Exploring the role of inflammation in major depressive disorder: beyond the monoamine hypothesis.

Abstract

Major depressive disorder affects approximately 8.4% of the United States population. The World Health Organization estimates that 280 million adults worldwide are suffering from depression. They have estimated that by 2030 it will be the second most serious condition. Current treatment relies on the monoamine hypothesis, however, one-third of patients with MDD do not respond to monoamine-based antidepressants. For years, it was hypothesized that the primary pathway of MDD involved serotonin as the main neurotransmitter. The monoamine hypothesis, a widely accepted theory, sought to explain the biological basis of MDD as being caused by the depletion of monoamine neurotransmitters, namely norepinephrine and serotonin. This hypothesis regarding monoamines as the pathophysiological basis of MDD led to the design and widespread use of selective serotonin reuptake inhibitors. However, given that only one-third of patients improve with SSRI it is reasonable to infer that the pathway involved is more complex than once hypothesized and there are more neurotransmitters, receptors, and molecules involved. The monoamine hypothesis does not explain why there is a delay in the onset of effect and action of SSRIs.

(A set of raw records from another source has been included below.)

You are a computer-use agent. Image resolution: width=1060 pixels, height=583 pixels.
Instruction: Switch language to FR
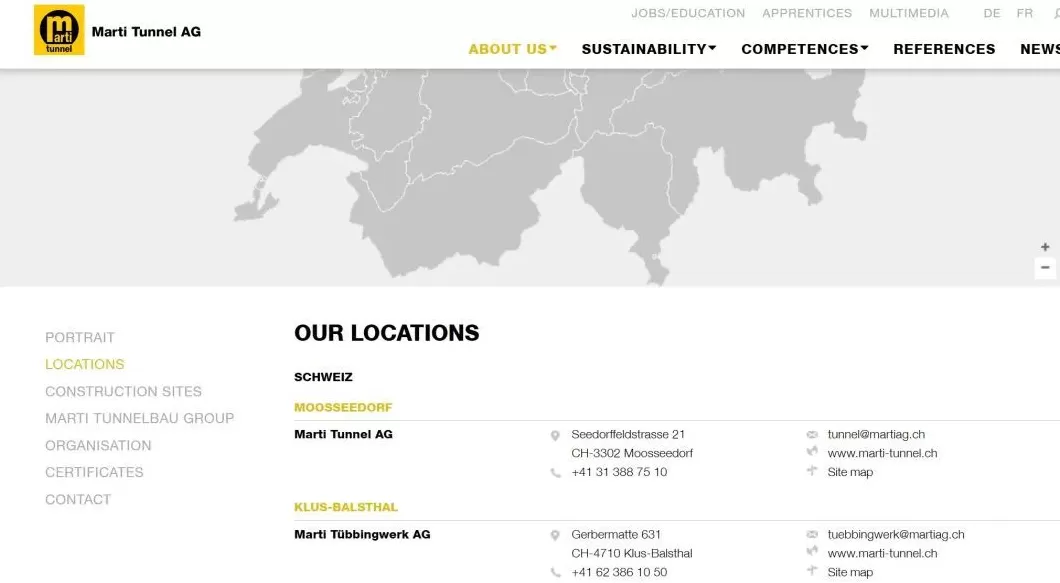(1025, 13)
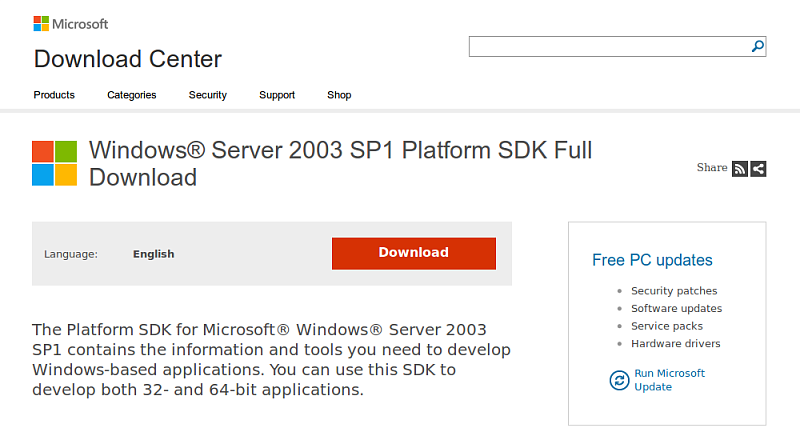This screenshot has height=436, width=800.
Task: Click the search magnifier icon
Action: pos(758,46)
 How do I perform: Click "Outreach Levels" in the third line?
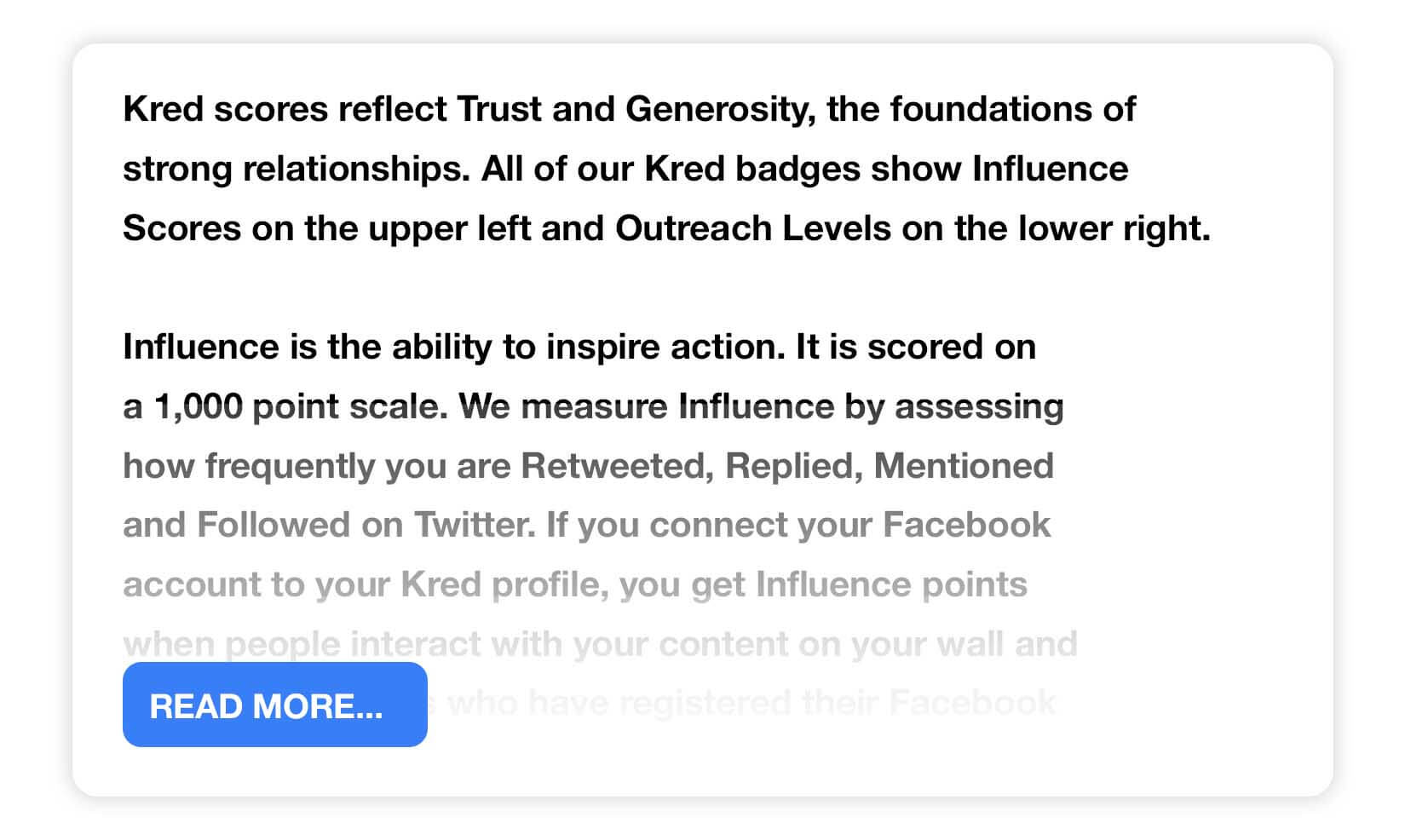753,228
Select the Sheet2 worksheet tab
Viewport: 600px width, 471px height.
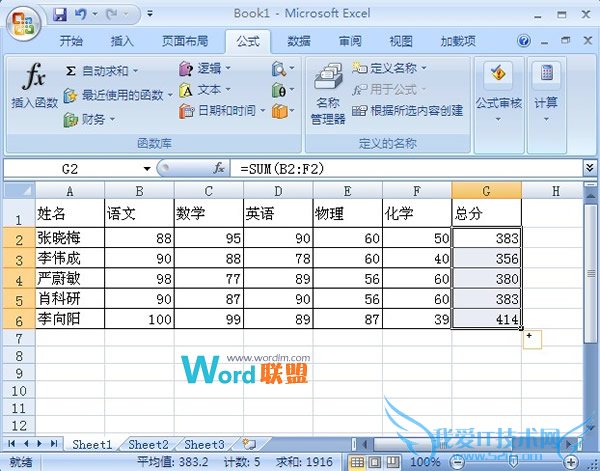pyautogui.click(x=148, y=444)
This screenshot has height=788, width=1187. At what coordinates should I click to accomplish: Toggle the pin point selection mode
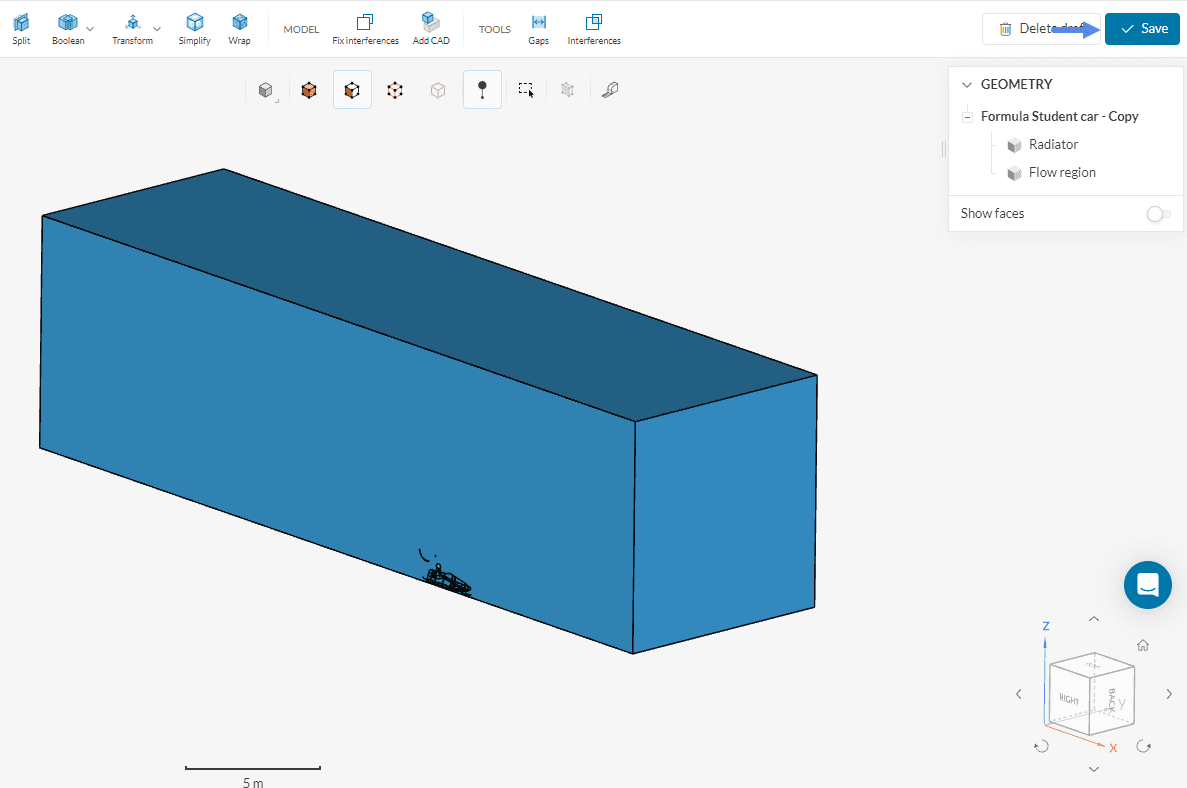pos(482,90)
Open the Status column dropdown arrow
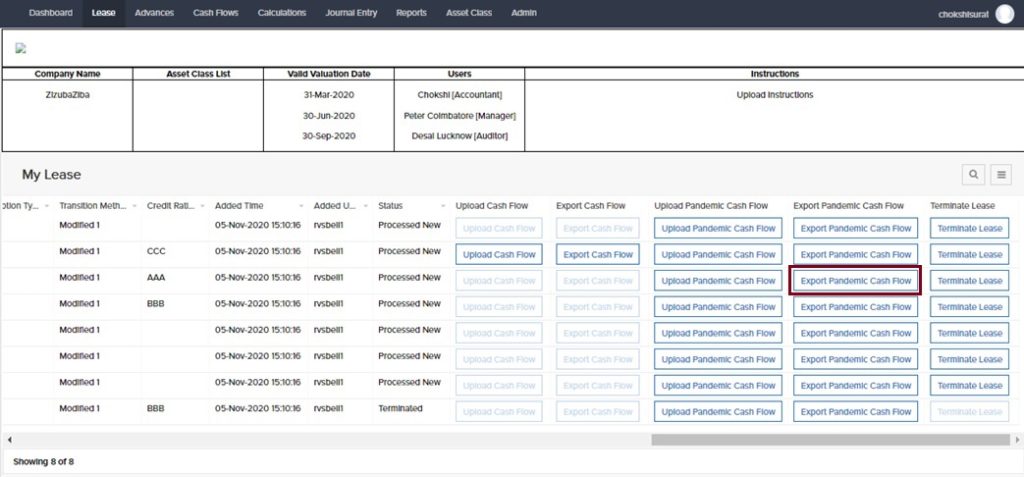 point(439,206)
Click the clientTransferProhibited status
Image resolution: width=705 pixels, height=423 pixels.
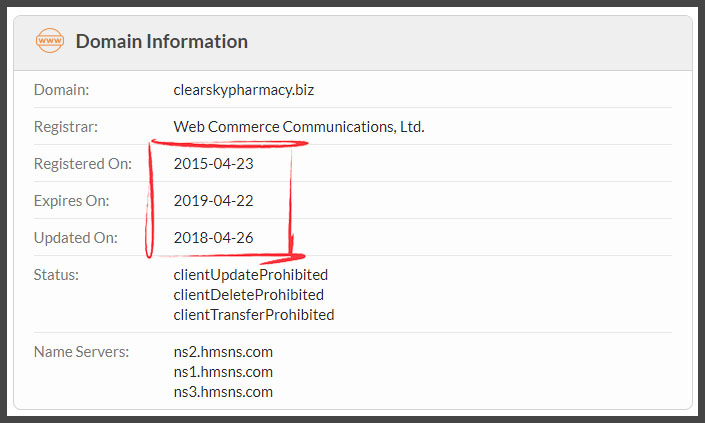[253, 314]
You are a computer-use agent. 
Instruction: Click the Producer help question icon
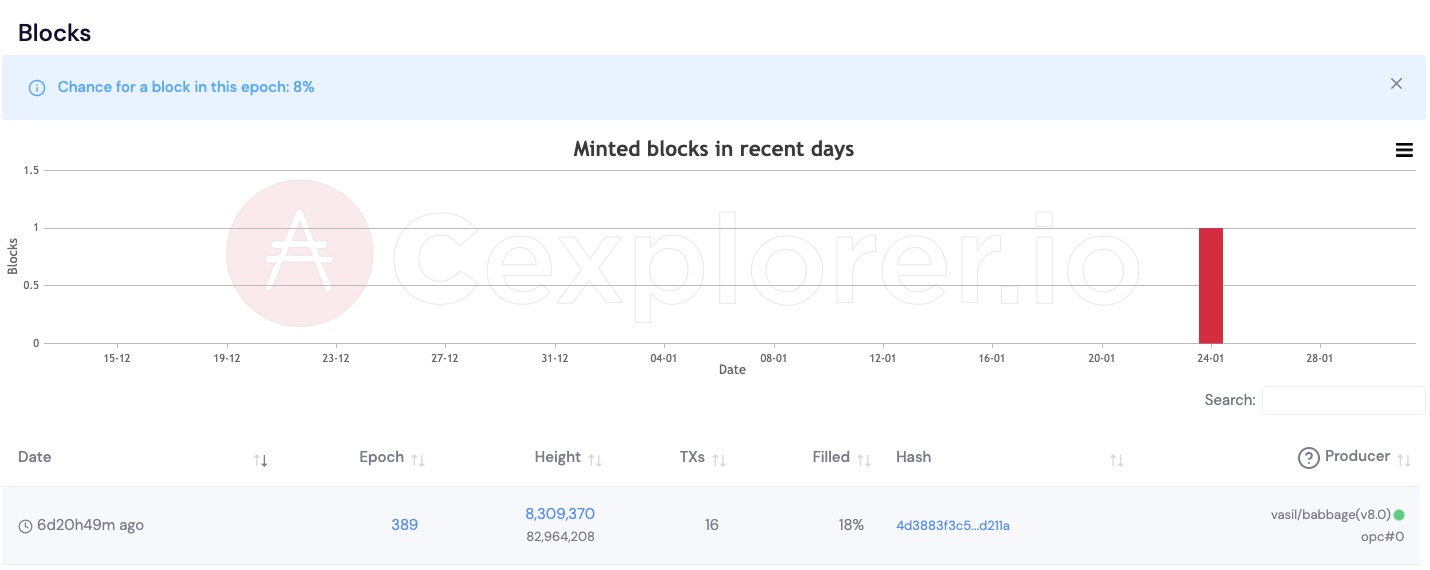1308,458
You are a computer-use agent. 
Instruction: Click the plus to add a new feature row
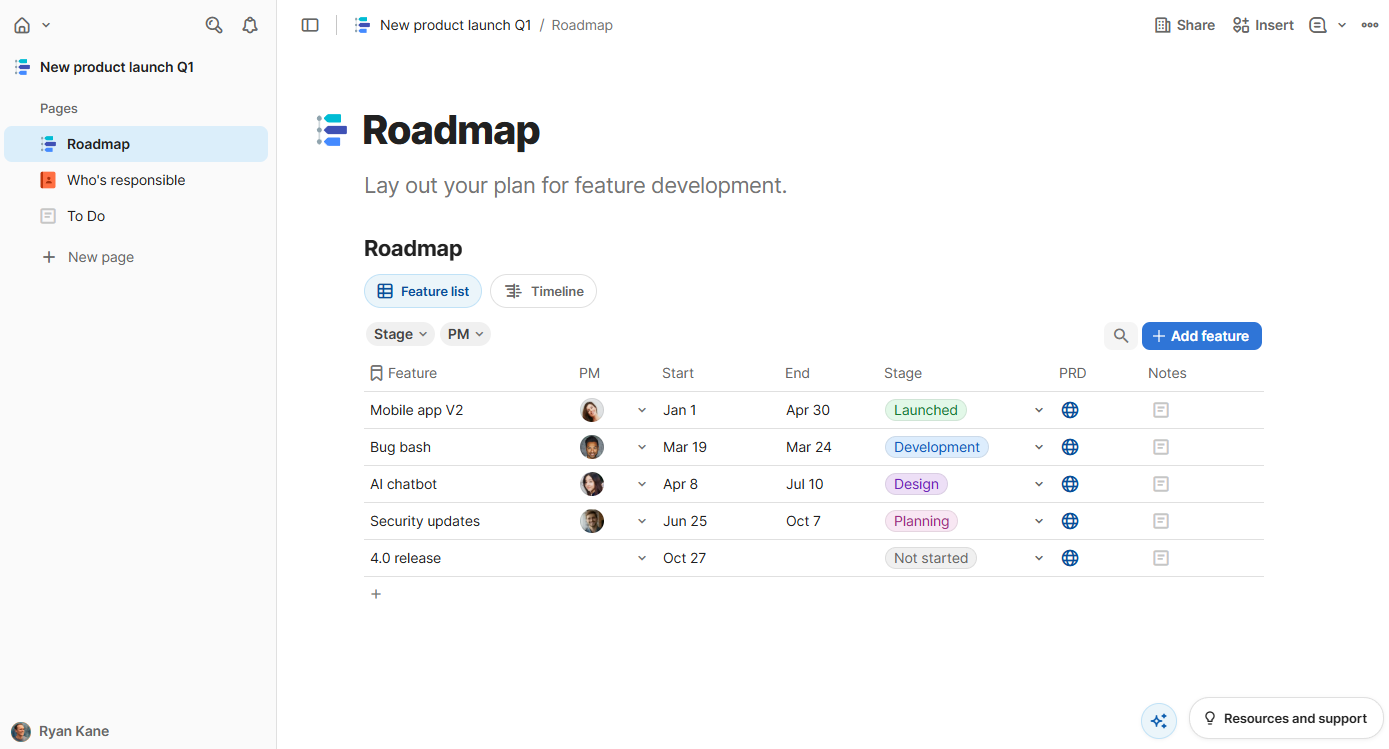[x=376, y=593]
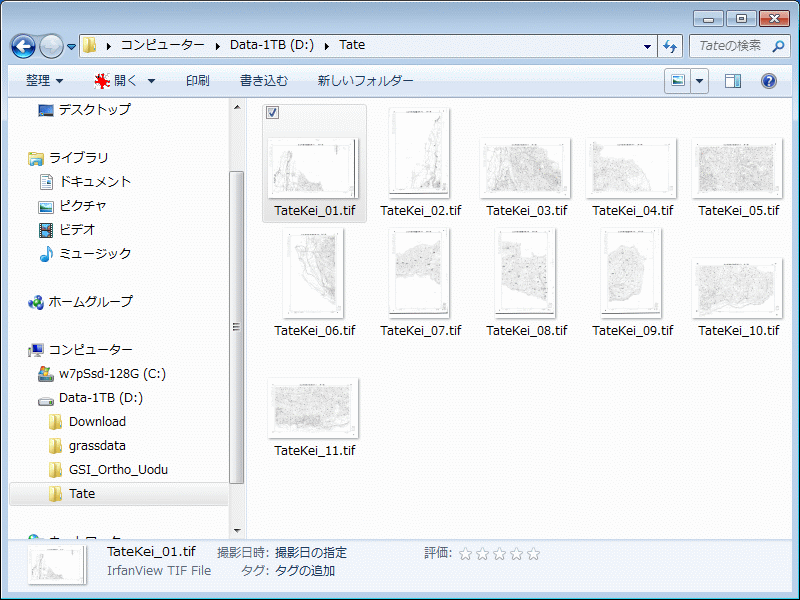Click the 書き込む toolbar command

(263, 81)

Several studies have demonstrated that chronic stress is a risk factor for the development of MDD. Thus the monoamine hypothesis alone is not enough to fully account for the pathophysiology of MDD highlighting the need for further research involving the pathways of MDD. In this paper, we review the role of inflammation and cytokines on MDD and discuss other pathways involved in the development and persistence of depressive symptoms.